Crude’s Slippery Slope
Geoffrey A Smith
Oil and gas are two commodities that we use every day. How much we use can fluctuate from week to week, and we can end up spending more one week because the prices have increased. So what causes the price to increase and fall from week to week? Supply and demand for one thing, but there are geopolitical influences as well. Geopolitical events are hard to trade because there is no schedule to them. On the other hand, supply and demand we can trade because we get a report each week on the inventories of these commodities. At 09:30am CT each Wednesday, the EIA (Energy Information Administration) releases a petroleum status report that gives the US inventories on crude oil, unleaded gasoline, kerosene, and propane. They also release a natural gas report each Thursday at 9:30am CT for the natural gas inventories. These reports allow us to see the supply and demand in the US.
Many have been asking why oil prices have declined during a time when they have a tendency to rise. Logic tells us that the summer months are vacation months and there is a higher demand on oil because of gasoline consumption. But the price of gasoline and crude oil have declined since the middle of June during the meat of the summer. This is even contrary to the inventories reported by the EIA in the chart below.
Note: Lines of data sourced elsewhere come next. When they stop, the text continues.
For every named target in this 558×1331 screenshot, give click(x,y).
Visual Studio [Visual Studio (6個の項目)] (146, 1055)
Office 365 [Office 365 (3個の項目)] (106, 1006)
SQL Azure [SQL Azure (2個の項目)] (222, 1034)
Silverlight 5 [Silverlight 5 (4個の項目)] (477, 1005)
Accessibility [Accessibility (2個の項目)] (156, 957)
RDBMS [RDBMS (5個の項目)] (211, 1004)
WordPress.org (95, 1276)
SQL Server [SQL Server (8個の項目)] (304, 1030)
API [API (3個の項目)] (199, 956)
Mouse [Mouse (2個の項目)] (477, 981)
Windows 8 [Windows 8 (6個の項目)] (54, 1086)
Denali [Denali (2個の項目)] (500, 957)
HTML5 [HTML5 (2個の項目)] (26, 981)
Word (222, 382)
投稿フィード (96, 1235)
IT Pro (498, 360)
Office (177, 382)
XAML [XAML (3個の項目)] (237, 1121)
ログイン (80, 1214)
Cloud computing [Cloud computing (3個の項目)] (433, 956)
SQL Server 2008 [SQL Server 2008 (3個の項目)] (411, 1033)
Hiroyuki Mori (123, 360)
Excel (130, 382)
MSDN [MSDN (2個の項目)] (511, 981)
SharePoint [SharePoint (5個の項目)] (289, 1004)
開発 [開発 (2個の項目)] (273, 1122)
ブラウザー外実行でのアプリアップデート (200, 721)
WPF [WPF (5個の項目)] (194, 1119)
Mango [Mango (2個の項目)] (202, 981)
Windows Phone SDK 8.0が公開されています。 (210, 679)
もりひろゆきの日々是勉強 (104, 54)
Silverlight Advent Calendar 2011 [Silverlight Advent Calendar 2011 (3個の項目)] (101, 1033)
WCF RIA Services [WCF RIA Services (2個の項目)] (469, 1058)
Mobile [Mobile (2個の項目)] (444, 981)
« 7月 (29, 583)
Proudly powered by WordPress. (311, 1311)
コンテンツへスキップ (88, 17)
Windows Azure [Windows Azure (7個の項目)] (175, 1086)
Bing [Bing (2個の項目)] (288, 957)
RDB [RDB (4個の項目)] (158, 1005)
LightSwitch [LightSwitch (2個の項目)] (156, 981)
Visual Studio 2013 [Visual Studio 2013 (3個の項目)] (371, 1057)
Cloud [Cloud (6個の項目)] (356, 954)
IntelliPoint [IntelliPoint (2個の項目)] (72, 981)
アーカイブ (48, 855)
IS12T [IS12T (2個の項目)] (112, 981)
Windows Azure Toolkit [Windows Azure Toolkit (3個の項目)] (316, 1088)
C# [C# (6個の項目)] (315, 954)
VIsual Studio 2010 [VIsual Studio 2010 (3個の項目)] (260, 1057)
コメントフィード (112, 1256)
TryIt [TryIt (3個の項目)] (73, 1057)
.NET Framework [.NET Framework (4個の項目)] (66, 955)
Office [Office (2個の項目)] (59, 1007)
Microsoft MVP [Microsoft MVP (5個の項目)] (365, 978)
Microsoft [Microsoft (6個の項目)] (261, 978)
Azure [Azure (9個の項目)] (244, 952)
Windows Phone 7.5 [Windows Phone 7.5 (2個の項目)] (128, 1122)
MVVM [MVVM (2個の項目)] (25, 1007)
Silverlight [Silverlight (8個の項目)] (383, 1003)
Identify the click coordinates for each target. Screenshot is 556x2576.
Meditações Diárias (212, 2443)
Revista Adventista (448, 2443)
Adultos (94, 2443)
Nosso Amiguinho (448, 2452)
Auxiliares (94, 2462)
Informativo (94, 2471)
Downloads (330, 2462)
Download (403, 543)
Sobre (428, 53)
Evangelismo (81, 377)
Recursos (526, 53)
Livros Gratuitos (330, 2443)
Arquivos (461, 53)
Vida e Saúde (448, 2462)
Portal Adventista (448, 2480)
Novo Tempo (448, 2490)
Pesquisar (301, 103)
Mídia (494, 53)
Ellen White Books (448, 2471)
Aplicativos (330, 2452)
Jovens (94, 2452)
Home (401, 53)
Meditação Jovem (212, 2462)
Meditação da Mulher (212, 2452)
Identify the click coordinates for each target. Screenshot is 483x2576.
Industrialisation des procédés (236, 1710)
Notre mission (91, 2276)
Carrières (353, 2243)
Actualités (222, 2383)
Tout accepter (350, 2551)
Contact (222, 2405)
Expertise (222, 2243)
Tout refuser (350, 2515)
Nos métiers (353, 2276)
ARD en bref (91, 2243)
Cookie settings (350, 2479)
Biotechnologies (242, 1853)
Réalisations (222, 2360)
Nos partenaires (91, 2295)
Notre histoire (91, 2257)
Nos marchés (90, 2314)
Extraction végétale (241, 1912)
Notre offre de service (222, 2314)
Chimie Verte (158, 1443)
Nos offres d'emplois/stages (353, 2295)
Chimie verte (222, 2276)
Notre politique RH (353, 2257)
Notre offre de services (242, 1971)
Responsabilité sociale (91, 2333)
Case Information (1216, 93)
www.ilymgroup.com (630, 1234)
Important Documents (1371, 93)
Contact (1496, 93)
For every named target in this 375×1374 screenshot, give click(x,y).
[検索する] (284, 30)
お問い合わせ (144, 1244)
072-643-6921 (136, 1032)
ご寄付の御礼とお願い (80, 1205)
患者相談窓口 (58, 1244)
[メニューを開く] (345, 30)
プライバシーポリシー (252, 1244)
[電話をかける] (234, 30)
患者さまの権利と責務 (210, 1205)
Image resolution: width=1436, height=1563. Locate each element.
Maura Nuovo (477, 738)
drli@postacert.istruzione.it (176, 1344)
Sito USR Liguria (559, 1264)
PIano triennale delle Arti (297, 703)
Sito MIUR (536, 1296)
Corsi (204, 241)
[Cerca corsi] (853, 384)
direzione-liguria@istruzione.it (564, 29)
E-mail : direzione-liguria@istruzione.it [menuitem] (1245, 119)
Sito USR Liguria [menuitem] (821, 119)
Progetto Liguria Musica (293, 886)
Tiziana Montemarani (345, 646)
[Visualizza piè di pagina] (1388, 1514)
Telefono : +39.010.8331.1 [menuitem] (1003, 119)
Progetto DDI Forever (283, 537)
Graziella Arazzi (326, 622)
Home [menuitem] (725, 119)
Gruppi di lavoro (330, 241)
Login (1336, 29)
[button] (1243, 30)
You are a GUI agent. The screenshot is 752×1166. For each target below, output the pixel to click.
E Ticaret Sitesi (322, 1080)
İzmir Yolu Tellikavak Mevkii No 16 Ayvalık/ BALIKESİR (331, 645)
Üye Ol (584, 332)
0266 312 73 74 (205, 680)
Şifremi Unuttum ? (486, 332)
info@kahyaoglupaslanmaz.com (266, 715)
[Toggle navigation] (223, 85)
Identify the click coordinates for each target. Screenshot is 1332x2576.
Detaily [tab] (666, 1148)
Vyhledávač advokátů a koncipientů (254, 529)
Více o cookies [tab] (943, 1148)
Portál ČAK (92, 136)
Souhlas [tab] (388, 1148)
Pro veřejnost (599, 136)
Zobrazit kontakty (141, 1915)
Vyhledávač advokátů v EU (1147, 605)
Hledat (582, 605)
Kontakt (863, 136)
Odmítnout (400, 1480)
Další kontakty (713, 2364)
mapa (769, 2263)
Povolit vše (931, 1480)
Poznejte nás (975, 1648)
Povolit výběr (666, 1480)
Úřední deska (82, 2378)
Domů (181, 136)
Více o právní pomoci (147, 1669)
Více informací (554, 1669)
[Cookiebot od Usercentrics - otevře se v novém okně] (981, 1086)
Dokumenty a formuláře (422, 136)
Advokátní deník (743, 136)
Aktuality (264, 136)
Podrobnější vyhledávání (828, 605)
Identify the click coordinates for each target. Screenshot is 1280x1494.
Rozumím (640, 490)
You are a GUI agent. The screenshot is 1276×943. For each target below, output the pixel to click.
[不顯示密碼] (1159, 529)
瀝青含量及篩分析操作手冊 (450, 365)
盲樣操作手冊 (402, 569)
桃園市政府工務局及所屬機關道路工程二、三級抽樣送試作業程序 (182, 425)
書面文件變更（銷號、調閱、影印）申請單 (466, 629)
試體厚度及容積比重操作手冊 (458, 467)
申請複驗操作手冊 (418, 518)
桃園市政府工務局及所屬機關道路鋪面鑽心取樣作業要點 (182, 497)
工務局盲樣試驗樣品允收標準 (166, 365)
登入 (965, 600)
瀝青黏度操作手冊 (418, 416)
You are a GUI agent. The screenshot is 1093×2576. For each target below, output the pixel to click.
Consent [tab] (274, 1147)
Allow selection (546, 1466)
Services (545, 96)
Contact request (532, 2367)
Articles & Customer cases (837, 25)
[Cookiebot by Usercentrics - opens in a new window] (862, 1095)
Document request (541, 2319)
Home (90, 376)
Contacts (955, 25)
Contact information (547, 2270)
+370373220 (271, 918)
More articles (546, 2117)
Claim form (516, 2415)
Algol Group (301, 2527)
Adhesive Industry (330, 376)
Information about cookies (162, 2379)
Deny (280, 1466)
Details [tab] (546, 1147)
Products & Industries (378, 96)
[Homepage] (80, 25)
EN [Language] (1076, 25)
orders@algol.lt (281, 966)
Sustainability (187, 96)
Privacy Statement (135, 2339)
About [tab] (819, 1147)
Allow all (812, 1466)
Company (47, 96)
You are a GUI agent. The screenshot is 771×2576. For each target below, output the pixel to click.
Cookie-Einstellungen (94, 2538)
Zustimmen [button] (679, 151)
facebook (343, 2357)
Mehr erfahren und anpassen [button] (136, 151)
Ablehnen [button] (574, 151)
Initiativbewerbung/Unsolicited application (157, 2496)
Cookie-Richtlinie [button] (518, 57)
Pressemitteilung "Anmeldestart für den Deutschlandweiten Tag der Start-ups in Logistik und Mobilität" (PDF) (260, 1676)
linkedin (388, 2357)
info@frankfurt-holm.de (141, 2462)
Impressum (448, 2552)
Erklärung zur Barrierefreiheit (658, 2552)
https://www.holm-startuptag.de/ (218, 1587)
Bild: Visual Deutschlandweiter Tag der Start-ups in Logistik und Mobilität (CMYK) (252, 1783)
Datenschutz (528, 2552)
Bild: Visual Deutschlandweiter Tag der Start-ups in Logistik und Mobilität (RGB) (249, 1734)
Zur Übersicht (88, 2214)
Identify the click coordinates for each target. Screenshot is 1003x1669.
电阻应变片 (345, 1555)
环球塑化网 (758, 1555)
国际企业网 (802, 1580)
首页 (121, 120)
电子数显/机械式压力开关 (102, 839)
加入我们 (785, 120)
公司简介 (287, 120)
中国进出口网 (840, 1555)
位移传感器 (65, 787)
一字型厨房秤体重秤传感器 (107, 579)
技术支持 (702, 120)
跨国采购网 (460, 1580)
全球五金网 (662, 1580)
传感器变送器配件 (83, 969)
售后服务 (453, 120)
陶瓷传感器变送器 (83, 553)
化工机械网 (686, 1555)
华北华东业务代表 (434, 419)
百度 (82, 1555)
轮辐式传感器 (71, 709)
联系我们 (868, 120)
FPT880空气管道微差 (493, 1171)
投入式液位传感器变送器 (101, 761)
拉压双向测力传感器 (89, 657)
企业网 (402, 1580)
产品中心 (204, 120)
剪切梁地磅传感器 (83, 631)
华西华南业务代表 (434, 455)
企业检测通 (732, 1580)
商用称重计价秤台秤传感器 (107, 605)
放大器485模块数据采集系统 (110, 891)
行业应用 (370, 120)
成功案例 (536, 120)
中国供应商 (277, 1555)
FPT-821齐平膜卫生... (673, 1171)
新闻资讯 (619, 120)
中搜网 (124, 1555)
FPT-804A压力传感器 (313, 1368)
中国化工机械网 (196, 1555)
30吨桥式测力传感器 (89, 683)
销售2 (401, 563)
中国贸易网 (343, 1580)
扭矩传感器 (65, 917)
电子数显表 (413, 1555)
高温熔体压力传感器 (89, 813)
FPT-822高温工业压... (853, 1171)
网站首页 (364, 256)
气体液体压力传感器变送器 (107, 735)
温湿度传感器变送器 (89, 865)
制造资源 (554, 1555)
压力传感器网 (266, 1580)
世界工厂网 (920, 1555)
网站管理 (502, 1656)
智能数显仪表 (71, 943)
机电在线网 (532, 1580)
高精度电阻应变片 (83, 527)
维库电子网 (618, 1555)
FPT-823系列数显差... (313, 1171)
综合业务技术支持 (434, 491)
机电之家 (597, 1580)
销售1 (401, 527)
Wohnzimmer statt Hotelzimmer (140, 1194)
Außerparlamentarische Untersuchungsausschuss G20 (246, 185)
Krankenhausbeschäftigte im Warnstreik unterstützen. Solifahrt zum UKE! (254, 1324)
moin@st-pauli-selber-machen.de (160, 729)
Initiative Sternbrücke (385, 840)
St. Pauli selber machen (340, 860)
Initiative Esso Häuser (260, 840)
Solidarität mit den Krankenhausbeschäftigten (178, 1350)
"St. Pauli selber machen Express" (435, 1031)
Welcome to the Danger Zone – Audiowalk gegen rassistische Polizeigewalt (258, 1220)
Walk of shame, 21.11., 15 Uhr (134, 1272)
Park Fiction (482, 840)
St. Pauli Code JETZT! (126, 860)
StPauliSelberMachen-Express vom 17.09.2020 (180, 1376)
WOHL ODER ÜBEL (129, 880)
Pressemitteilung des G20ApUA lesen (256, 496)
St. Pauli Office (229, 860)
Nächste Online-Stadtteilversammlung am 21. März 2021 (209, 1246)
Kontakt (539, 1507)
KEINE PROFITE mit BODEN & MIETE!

Notice that inventories have declined almost every week this year (note: SPR is the Strategic Petroleum Reserve).
At the beginning of this year, the Keystone Pipeline was completed between Cushing, OK, and the Texas Gulf Coast. Cushing was basically an island in the center of the US. There are only 2-lane roads in and out of there, so it took a lot of semi’s to move the oil. Now they can pipe it out. But since we still take inventories at Cushing, we have seen a decline in inventories. What is not shown is the increase at the refineries on the Gulf Coast. Since oil can be shipped out much quicker, it has to be going somewhere, and that is not showing in the inventories.
The second reason oil prices are declining comes from the “world economy”. Europe, Japan, and China are beginning to show some economic weakness. The US is still stagnant, but the first quarter of this year was down (GDP showed a -2.1% contraction). This is the demand side of the equation. Demand has dropped. Supply is healthy. Put the 2 together and you have negative/weak prices. Look at the EIA chart below on US crude oil production. Notice the large increase over the past 2-3 years. According to Reuters, July 2014 had the highest oil production in the US in 27 years.
One last chart. Below is a weekly chart of crude oil. The simple moving averages are a 3 period, 21 period, and 65 period average. Notice that the 3 period average is below both the 21 and 65 week averages. Based off the current chart, crude is weak as long as it stays below the 100.50 per barrel area. There is big support around the 91.25-92.00 area, and if that is broken, 85 dollar crude might be in the books.
High production, missing inventories, and slower world demand adds up to a slippery slope of crude. Good luck trading!